A team at RMIT has designed the Joggobot, an autonomous flyer that is meant to encourage activity. It works in companion mode as a friend to hang with or coach mode that pushes you to do more. The device was built out of a drone and reprogrammed to respond to the jogger's shirt then calculate position and distance. A built-in camera can capture the runner's movements. Still being developed, we hope they find a way to turn it into a Marty McFly hoverboard and get back to us.
This being hockey season, it seems an appropriate time to introduce the world to Jennifer. Built by Prof. Jacky Baltes and University of Manitoba grad students, the hockeybot was named after the Canadian Olympic star Botterill. Created as part of the Robotis competition in Korea, Jennifer is 58cm tall with her skates on and can skate, shook and stickhandle. The team believes that the skating creation will help them better understand traveling over complex surfaces.
This is not the first time that bots played ping pong with each other and humans, but it may be the most impressive. The Vietnamese TOSY introduced Topio, a 1.6 meter tall sports bot that can analyze the ball's path. Their talents, as you can see in the video, include serving fore and back-handed, returning and scoring. With development from Zhejiang University, the project took about 4 years to complete. Their next idea is to develop one to do housework. We'll drink to that.
University of Pennsylvania engineers prepared a one-armed robot to throw out the first pitch before their game with the Milwaukee Brewers April 20. Philliebot pitched to the Philly Phanatic to draw attention to Science Day. Sadly, the pitch didn't quite make its target, only reaching a speed of about 30 - 40 mph which was responded to by boos. Hmmm. Considering the fact that this project probably cost some bucks, maybe someone should have suggested that instead of sending out the recycled Segue they could have utilized a dressed-up instant pitching machine for much less money and a bit less humiliation.
Just in case you missed it, somehow Chevy managed to combine NASA's R2 with football as the astrobot selected his MVPs for this Superbowl. On the pre-game show at 3:18 p.m., his choices were Aaron Rodgers of the Green Bay Packers or Troy Polamalu of the Pittsburgh Steelers. Did you notice how they kept him behind a table so that nobody would notics he was legless?

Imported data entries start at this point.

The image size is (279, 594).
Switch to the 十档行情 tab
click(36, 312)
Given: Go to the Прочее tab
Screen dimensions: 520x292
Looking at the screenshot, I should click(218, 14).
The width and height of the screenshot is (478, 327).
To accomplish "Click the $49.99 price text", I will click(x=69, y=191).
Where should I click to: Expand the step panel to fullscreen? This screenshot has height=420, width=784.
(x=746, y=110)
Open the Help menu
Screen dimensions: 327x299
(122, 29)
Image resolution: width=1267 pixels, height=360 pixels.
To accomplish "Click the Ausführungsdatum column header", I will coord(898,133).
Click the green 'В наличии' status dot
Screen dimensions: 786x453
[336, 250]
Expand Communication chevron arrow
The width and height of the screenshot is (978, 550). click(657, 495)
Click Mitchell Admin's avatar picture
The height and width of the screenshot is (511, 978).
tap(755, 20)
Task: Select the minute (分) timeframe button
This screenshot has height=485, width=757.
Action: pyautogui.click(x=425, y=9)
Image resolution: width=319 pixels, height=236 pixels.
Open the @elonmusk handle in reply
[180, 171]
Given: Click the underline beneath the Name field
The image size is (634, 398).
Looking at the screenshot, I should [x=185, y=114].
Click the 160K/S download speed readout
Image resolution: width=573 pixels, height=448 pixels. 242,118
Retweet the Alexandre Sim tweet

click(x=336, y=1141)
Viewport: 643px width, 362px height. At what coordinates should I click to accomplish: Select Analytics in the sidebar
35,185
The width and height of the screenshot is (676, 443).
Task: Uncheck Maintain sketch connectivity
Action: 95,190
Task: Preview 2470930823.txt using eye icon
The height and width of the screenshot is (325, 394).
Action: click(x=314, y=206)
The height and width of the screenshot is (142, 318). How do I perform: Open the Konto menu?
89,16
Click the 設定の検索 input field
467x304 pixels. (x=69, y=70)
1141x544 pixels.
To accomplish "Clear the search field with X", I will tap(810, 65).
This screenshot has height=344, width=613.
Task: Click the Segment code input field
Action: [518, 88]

The Chess Terminator, released to the general public last June, went up against World Champ Vladimir Kramnik recently. The champ seemed to take the match with a sense of humor, but we bet that isn't what was going on inside. At one point the human seemed to confuse the chessbot when he placed a pawn between two squares as CT remained motionless. Kramnik then apparently tries to shake um, hands and acknowledge a draw. He then flinches when CT moves again and calls him aggressive. Yeah, we know.
It seems like almost yesterday that robots were being developed for ping pong, but it was back in July, 2008 that we first discovered Robo-Pong. Back then it cost $229.00 for the 540 Table Tennis Robot, but now it is a lot less. The system comes with everything you need to challenge yourself including 48 orange balls.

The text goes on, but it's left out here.